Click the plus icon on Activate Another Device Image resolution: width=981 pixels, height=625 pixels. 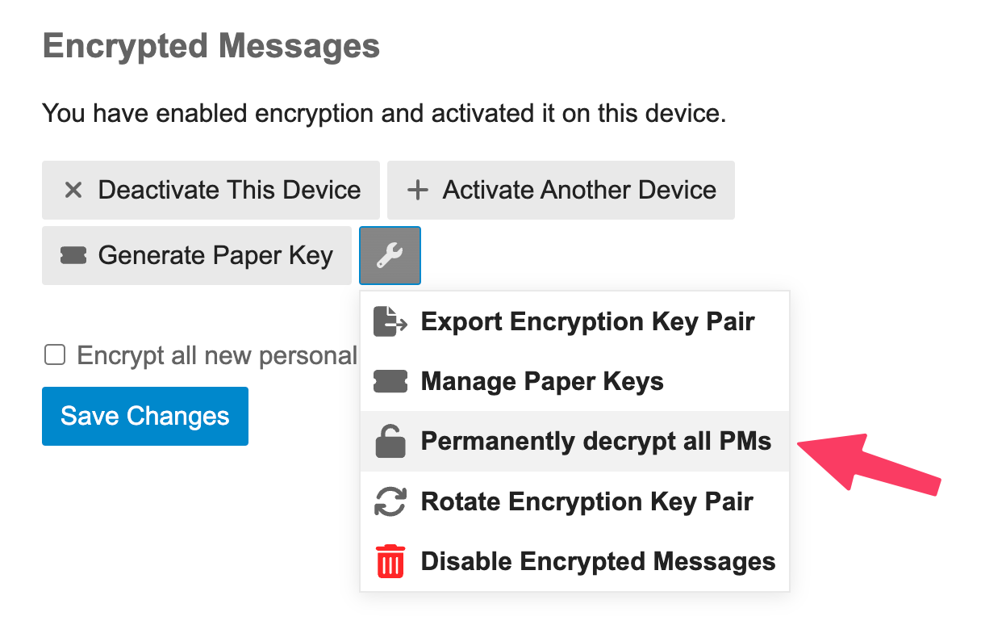tap(417, 191)
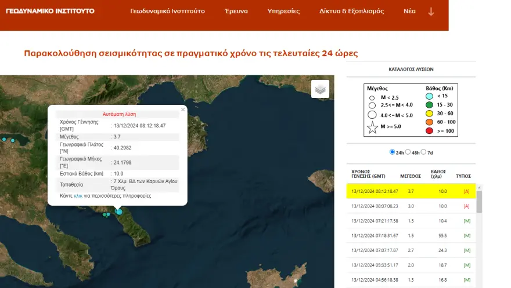Click the red >= 100 km depth swatch
This screenshot has width=511, height=288.
tap(429, 132)
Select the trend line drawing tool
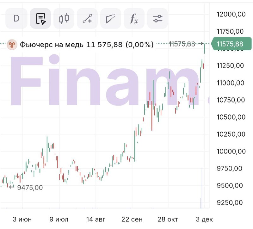The image size is (253, 229). 87,18
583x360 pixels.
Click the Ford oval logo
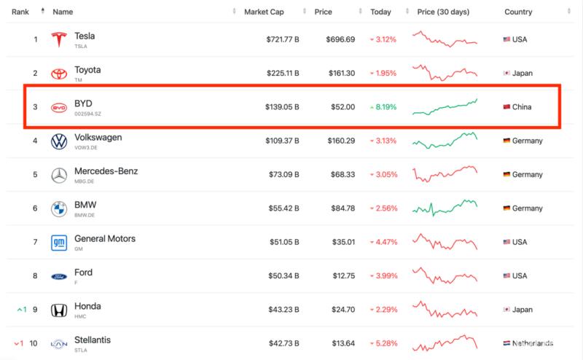(59, 276)
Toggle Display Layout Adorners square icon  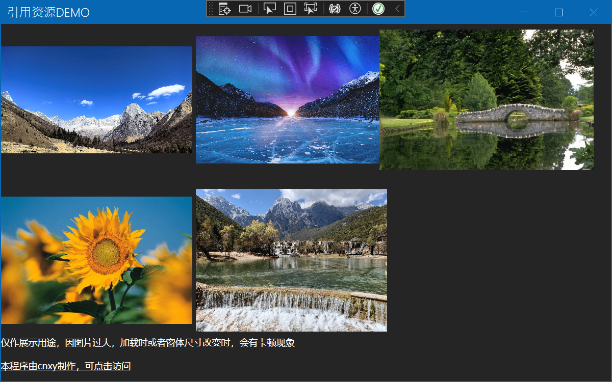pos(290,9)
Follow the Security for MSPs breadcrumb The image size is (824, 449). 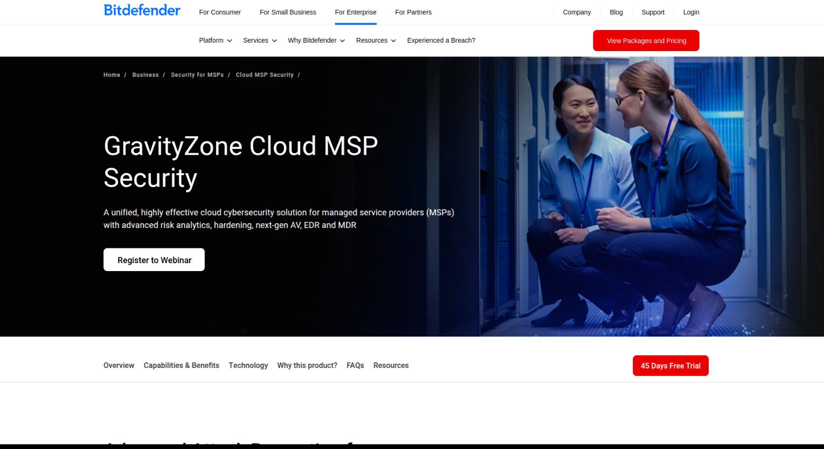(197, 75)
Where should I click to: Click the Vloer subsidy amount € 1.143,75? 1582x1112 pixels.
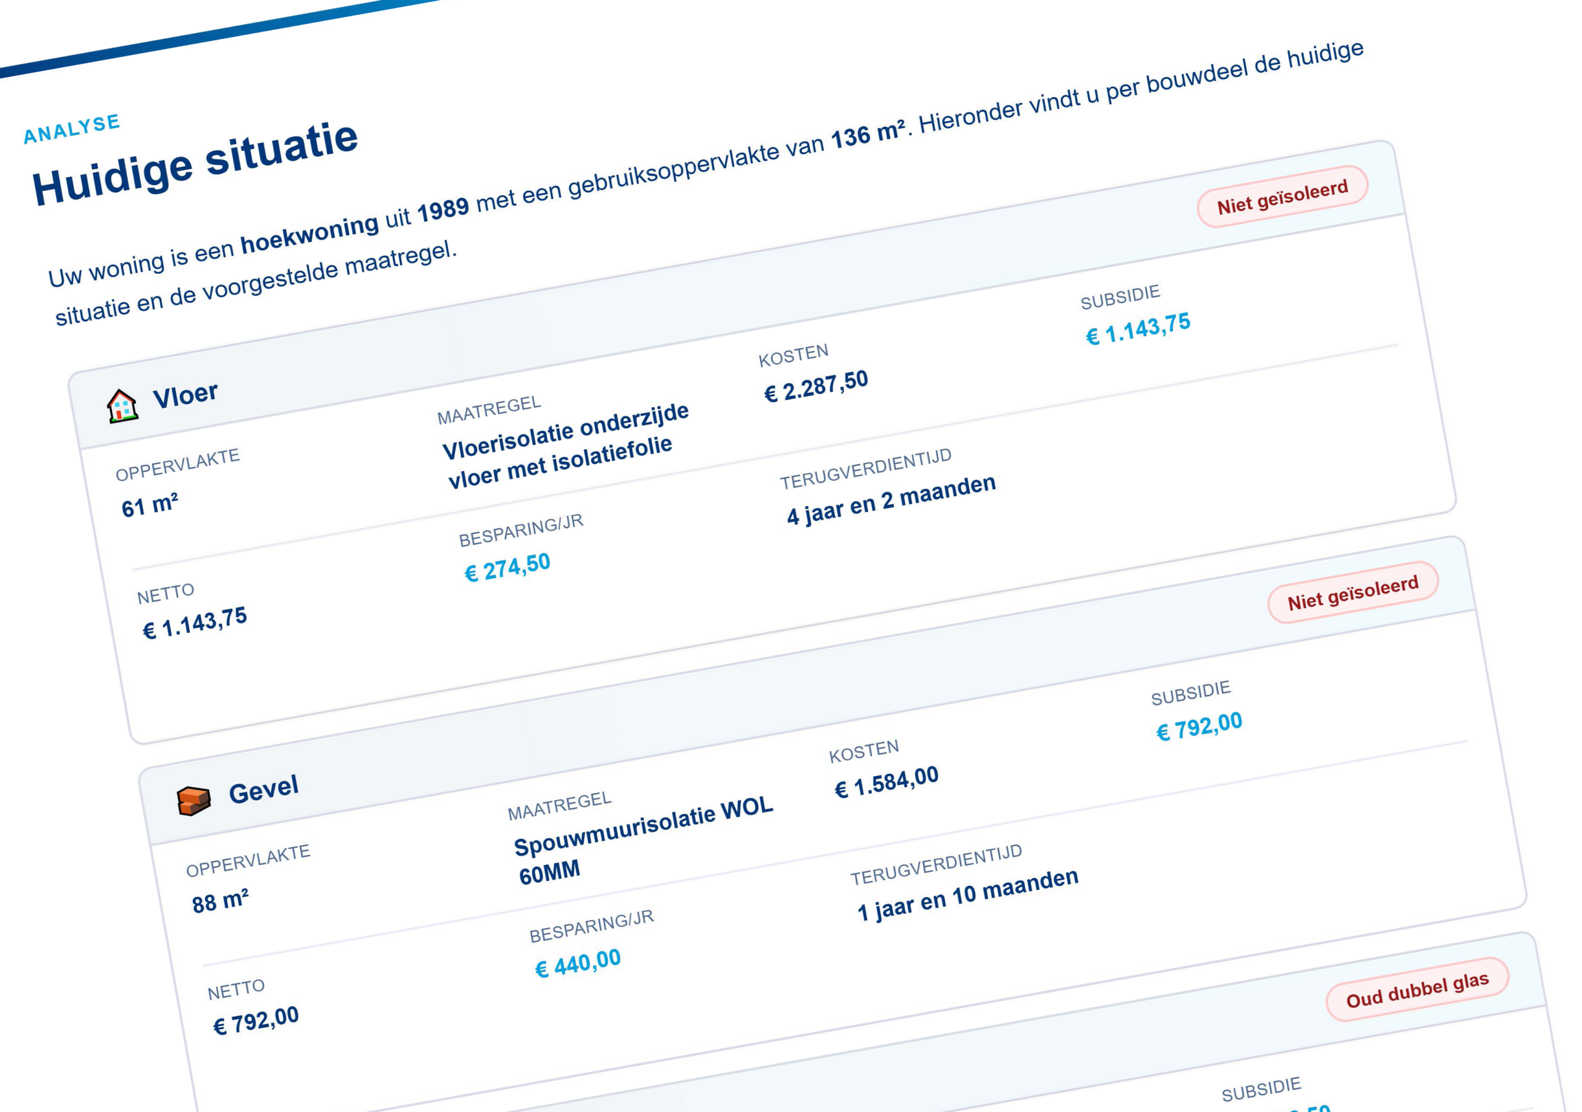coord(1138,329)
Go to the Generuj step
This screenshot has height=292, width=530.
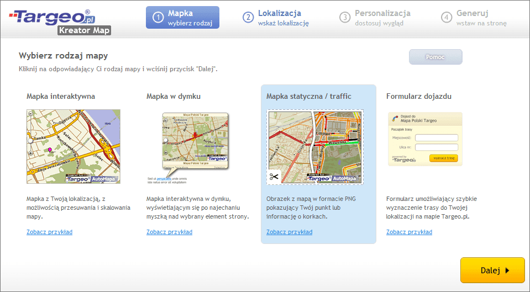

++++++++

§ WHAT IS BEING ASKED
No pictures should appear in the answer, which is to be the lines from the line with "Where should I" through the end of the records above, restated exactly.

§ EXERCISE SOLUTION
Where should I click to: Click the Vloer subsidy amount € 1.143,75? 1582x1112 pixels.
coord(1138,329)
Go to the Generuj step
This screenshot has height=292, width=530.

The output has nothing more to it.